Download or read book The Fabric of Peace in Africa written by Pamela Aall and published by McGill-Queen's Press - MQUP. This book was released on 2017-06-05 with total page 385 pages. Available in PDF, EPUB and Kindle. Book excerpt: Africa has experienced dozens of conflicts over a variety of issues during the past two decades. Responding to these conflicts requires concerted action to manage the crises – the violence, the political discord, and the humanitarian consequences of prolonged fighting. It is also necessary to address the long-term social and economic impacts of conflict, to rebuild communities, societies and states that have been torn apart.

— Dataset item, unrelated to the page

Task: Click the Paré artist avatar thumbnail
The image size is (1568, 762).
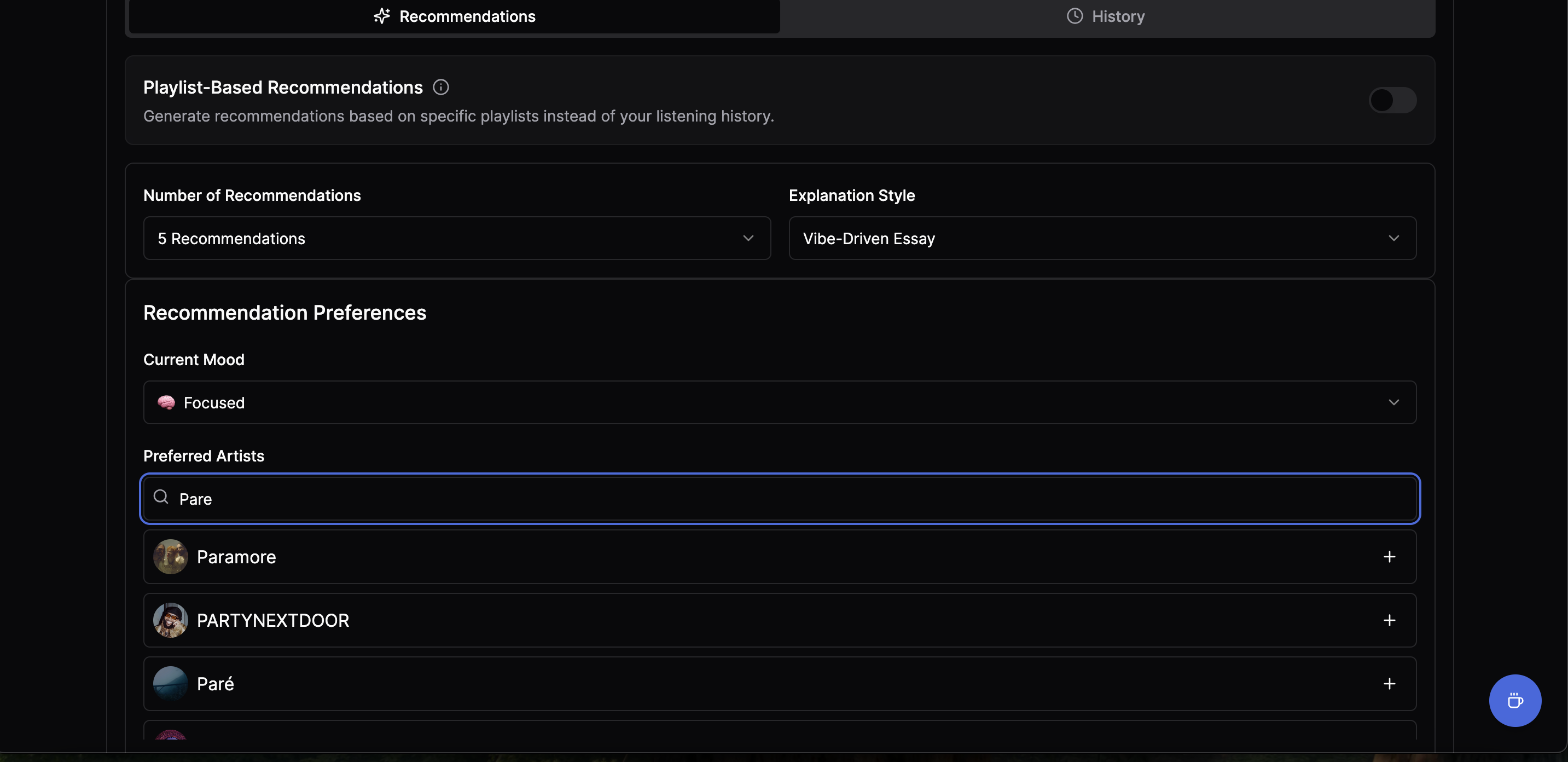Action: 171,683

To accomplish this requires the involvement of institutions and groups rarely considered in formal official African conflict management activities: schools, universities, religious institutions, media, commercial enterprises, legal institutions, civil society groups, youth, women and migrants. These groups and organizations have an important role to play in building a sense of identity, fairness, shared norms and cohesion between state and society – all critical components of the fabric of peace and security in Africa. This volume brings together leading experts from Africa, Europe and North America to examine these critical social institutions and groups, and consider how they can either improve or impede peaceful conflict resolution. The overarching questions that are explored by the authors are: What constitutes social cohesion and resilience in the face of conflict? What are the threats to cohesion and resilience? And how can the positive elements be fostered and by whom? The second of two volumes on African conflict management capacity by the editors, The Fabric of Peace in Africa: Looking beyond the State opens new doors of understanding for students, scholars and practitioners focused on strengthening peace in Africa; the first volume, Minding the Gap: African Conflict Management in a Time of change, focused on the role of mediation and peacekeeping in managing violence and political crises.